Tweede gebed tot Sint Nina, gelijk aan de apostelen, verlichter van Georgië
O al prijzenswaardige en bewonderenswaardige Gelijk aan de Apostelen Nino, waarlijk een grote versiering voor de Orthodoxe Kerk en een eerlijke lof voor het volk van God, dat het hele Georgische land verlichtte met goddelijke leringen en de heldendaden van het apostelschap, die versloeg de vijand van onze verlossing, die door arbeid en gebeden hier de tuin van Christus plantte en er vele vruchten uit liet groeien!
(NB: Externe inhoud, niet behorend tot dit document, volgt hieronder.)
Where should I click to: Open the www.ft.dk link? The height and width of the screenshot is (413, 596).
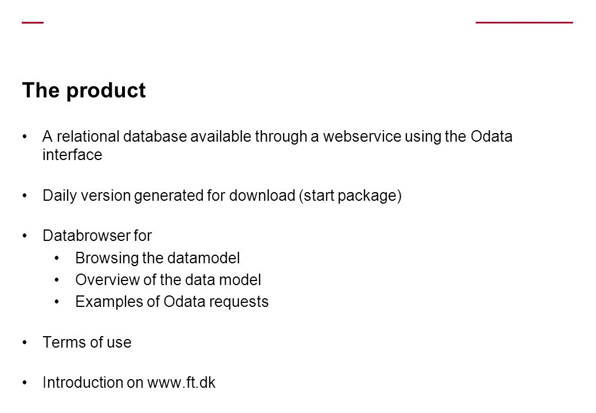(181, 383)
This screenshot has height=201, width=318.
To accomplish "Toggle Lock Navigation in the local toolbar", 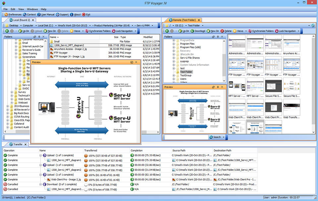I will point(122,31).
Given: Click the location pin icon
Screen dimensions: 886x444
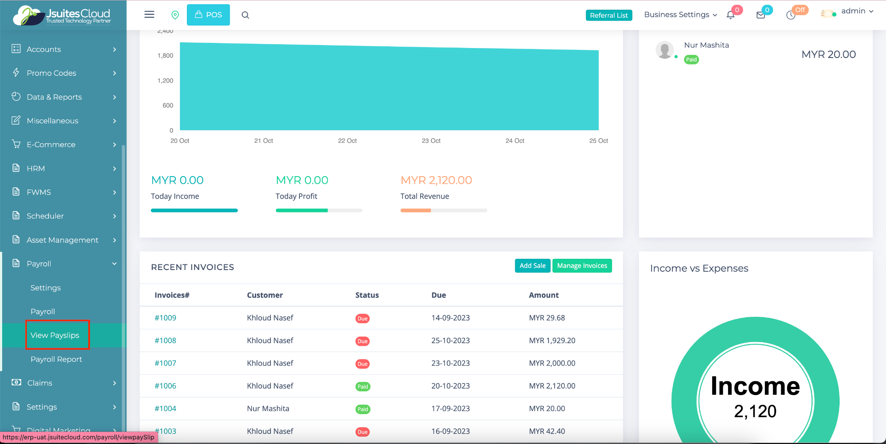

Om uw heilige nagedachtenis te vieren, komen wij naar uw eervolle gezicht toe en kussen eerbiedig het alprijzende geschenk van Gods Moeder, het wonderbaarlijke kruis, dat u met uw kostbare haar hebt omwikkeld, en wij vragen teder, als onze dierbare voorbidder: bescherm ons tegen alle kwaad en verdriet, breng rede naar onze vijanden, heiligen van de Kerk van Christus en tegenstanders van vroomheid, bescherm uw kudde, die u hebt gehoed, en bid tot de Algoede God, onze Verlosser, aan wie u nu staat, om ons orthodoxe volk vrede, een lang leven en haast bij elke goede onderneming, en moge de Heer ons leiden naar Zijn Hemelse Koninkrijk waar alle heiligen Zijn allerheiligste naam verheerlijken, nu en altijd en tot in de eeuwigheid. Amen.